(Your task) Give back all the records below, unaltered.

(The data)
Segment Open

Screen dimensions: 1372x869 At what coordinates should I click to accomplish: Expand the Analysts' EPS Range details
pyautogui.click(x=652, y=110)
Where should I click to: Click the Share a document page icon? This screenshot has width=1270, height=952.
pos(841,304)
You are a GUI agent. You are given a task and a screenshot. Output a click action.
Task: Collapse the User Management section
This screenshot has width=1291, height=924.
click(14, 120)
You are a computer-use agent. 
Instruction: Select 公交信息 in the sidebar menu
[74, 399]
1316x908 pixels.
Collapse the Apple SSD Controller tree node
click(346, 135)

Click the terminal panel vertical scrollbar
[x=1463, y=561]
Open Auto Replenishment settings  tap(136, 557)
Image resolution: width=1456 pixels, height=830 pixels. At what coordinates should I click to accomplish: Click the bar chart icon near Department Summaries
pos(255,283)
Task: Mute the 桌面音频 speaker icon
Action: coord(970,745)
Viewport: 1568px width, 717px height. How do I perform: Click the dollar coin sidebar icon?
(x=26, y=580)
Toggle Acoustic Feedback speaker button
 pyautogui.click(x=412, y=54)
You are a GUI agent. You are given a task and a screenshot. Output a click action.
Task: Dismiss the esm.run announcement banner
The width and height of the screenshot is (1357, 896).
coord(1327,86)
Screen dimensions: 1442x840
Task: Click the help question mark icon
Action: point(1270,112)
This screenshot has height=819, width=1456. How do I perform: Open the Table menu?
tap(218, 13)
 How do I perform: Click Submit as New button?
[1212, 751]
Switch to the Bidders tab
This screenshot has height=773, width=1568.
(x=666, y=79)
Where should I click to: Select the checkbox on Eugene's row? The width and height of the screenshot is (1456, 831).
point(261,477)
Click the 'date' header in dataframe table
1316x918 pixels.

Segment Closed

(Task answer)
Screen dimensions: 1372x869 At what coordinates should I click to accomplish: Expand the Analysts' EPS Range details
pyautogui.click(x=652, y=110)
Where should I click to: Click the Share a document page icon? This screenshot has width=1270, height=952.
pos(841,304)
You are a GUI agent. You are given a task and a screenshot. Output a click action.
Task: Collapse the User Management section
This screenshot has width=1291, height=924.
click(14, 120)
You are a computer-use agent. 
Instruction: Select 公交信息 in the sidebar menu
[74, 399]
1316x908 pixels.
Collapse the Apple SSD Controller tree node
click(346, 135)

Click the terminal panel vertical scrollbar
[x=1463, y=561]
Open Auto Replenishment settings  tap(136, 557)
Image resolution: width=1456 pixels, height=830 pixels. At what coordinates should I click to accomplish: Click the bar chart icon near Department Summaries
pos(255,283)
Task: Mute the 桌面音频 speaker icon
Action: coord(970,745)
Viewport: 1568px width, 717px height. How do I perform: Click the dollar coin sidebar icon?
(x=26, y=580)
Toggle Acoustic Feedback speaker button
 pyautogui.click(x=412, y=54)
You are a GUI agent. You are given a task and a screenshot. Output a click action.
Task: Dismiss the esm.run announcement banner
The width and height of the screenshot is (1357, 896).
coord(1327,86)
Screen dimensions: 1442x840
Task: Click the help question mark icon
Action: point(1270,112)
This screenshot has height=819, width=1456. How do I perform: Open the Table menu?
tap(218, 13)
 How do I perform: Click Submit as New button?
[1212, 751]
Switch to the Bidders tab
This screenshot has height=773, width=1568.
(x=666, y=79)
Where should I click to: Select the checkbox on Eugene's row? The width and height of the screenshot is (1456, 831).
point(261,477)
Click the 'date' header in dataframe table
1316x918 pixels.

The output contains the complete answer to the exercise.